▸ WORK TO BE COMPLETED
Repeat the lines from the one containing "Given: Expand the Forms dropdown" through the end of the records, including both ends. Leave the pictures out of your answer.

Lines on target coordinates
************
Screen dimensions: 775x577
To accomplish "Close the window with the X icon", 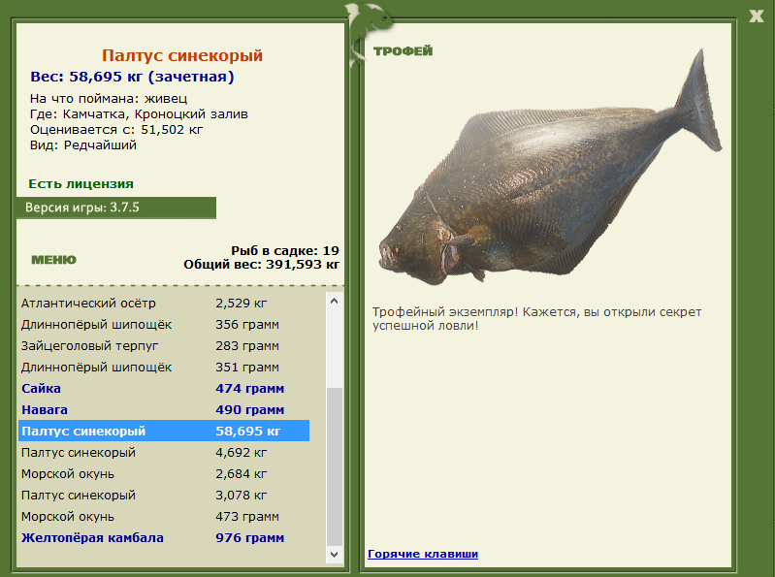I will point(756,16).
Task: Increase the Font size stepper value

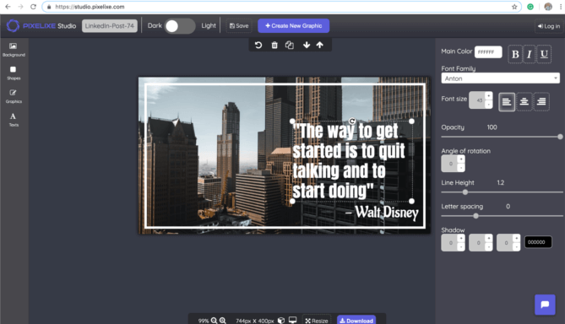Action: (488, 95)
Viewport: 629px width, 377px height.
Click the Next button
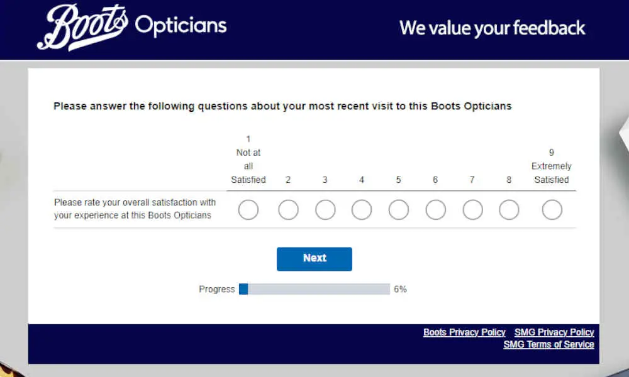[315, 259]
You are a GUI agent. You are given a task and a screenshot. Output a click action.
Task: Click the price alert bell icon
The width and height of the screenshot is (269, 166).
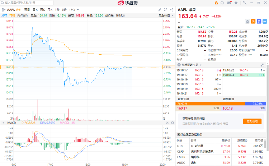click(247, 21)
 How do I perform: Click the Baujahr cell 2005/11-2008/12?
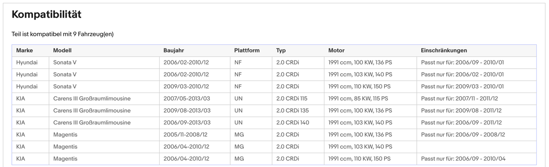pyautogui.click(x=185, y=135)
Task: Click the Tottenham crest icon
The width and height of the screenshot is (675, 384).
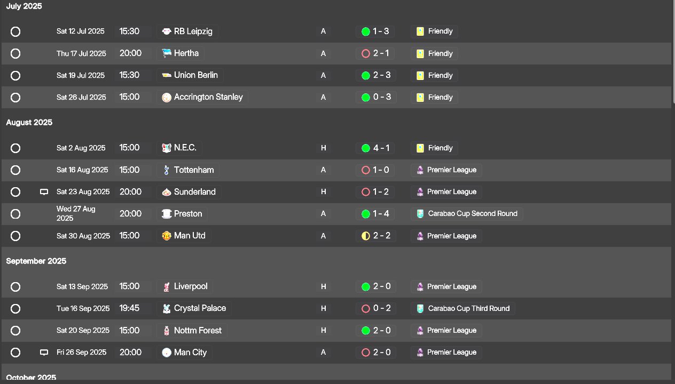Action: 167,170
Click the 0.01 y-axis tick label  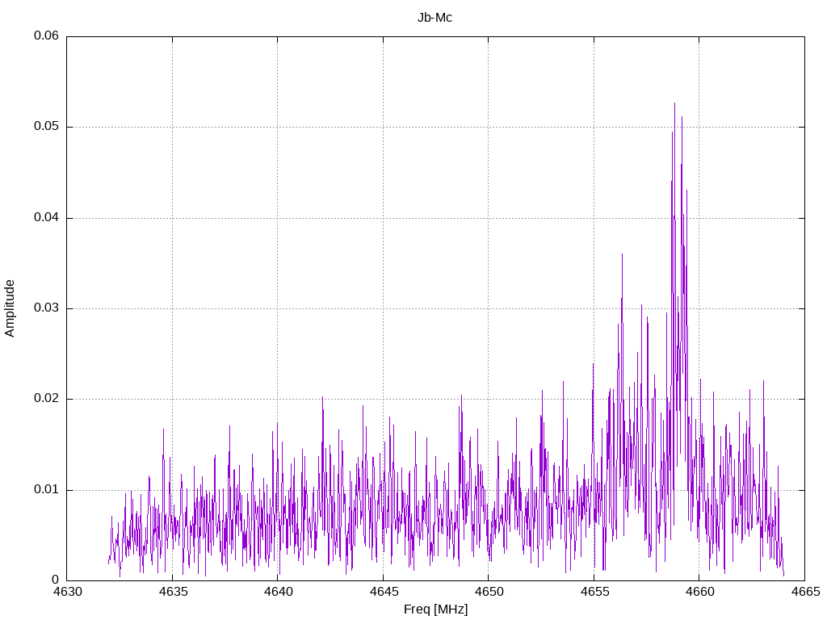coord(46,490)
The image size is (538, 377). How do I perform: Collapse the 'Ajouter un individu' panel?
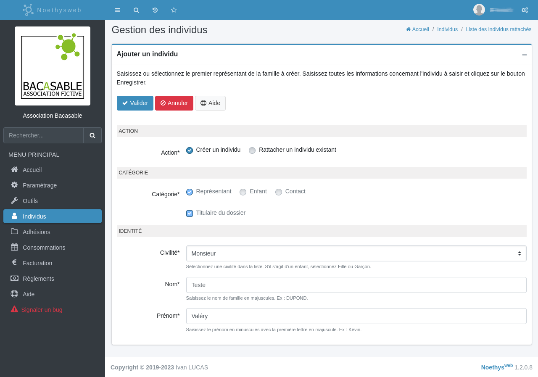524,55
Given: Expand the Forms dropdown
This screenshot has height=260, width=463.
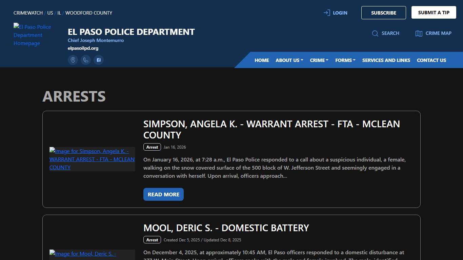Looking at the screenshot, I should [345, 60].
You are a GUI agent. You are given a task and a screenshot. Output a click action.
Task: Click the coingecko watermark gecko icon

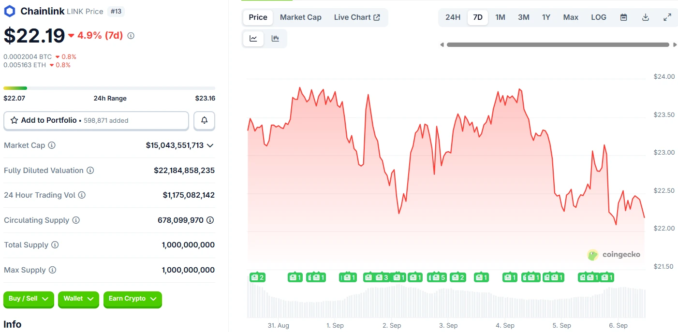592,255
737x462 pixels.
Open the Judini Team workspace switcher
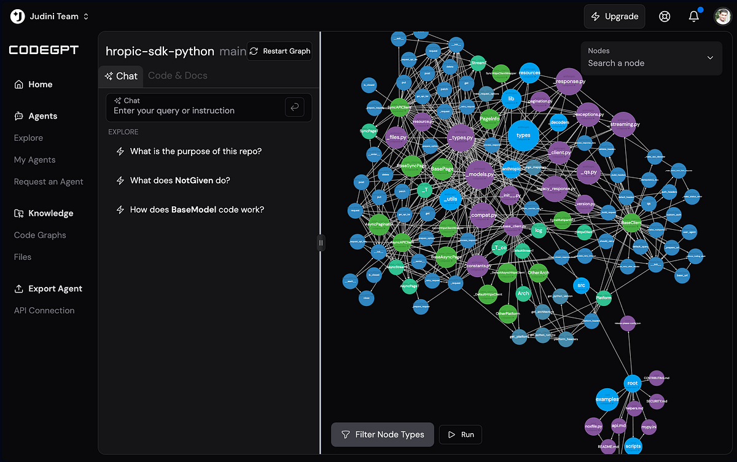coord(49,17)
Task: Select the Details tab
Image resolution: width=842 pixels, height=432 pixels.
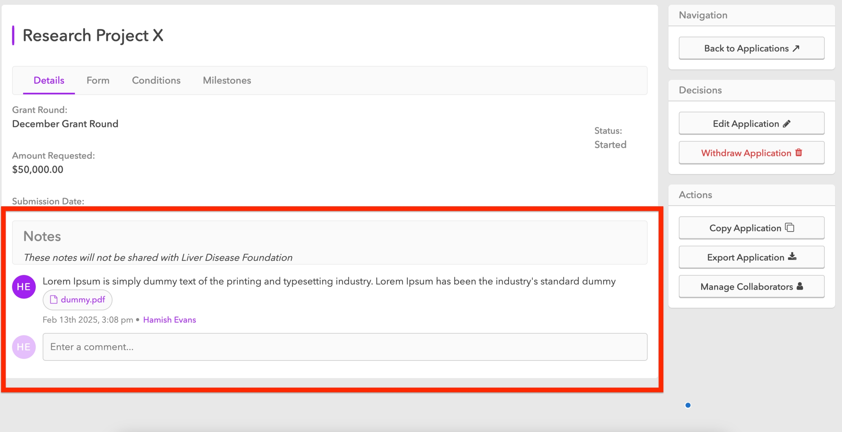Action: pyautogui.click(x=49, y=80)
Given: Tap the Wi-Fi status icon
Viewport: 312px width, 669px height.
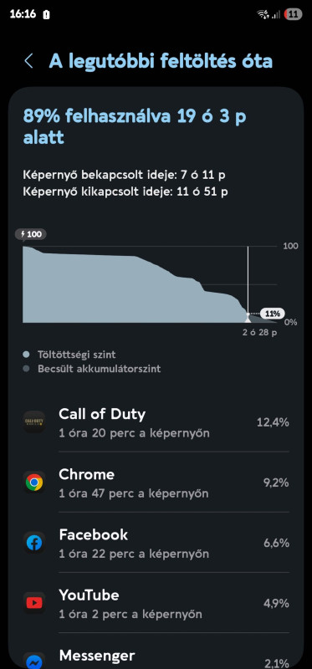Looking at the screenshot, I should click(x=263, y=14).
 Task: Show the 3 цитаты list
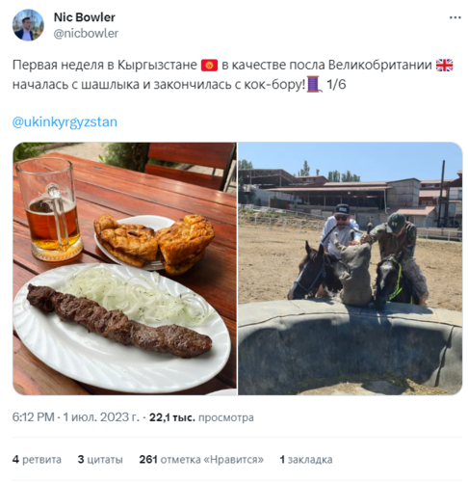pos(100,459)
************
▸ COMPLETED EXERCISE
Given: Expand the Forms dropdown
This screenshot has height=260, width=463.
Looking at the screenshot, I should [345, 60].
You are a GUI agent. You are given a task and a screenshot. Output a click action.
Task: Click the coingecko watermark gecko icon

592,255
737x462 pixels.
Open the Judini Team workspace switcher
coord(49,17)
Task: Select the Details tab
Image resolution: width=842 pixels, height=432 pixels.
Action: pyautogui.click(x=49, y=80)
Given: Tap the Wi-Fi status icon
Viewport: 312px width, 669px height.
Looking at the screenshot, I should click(x=263, y=14).
 Task: Show the 3 цитаты list
pos(100,459)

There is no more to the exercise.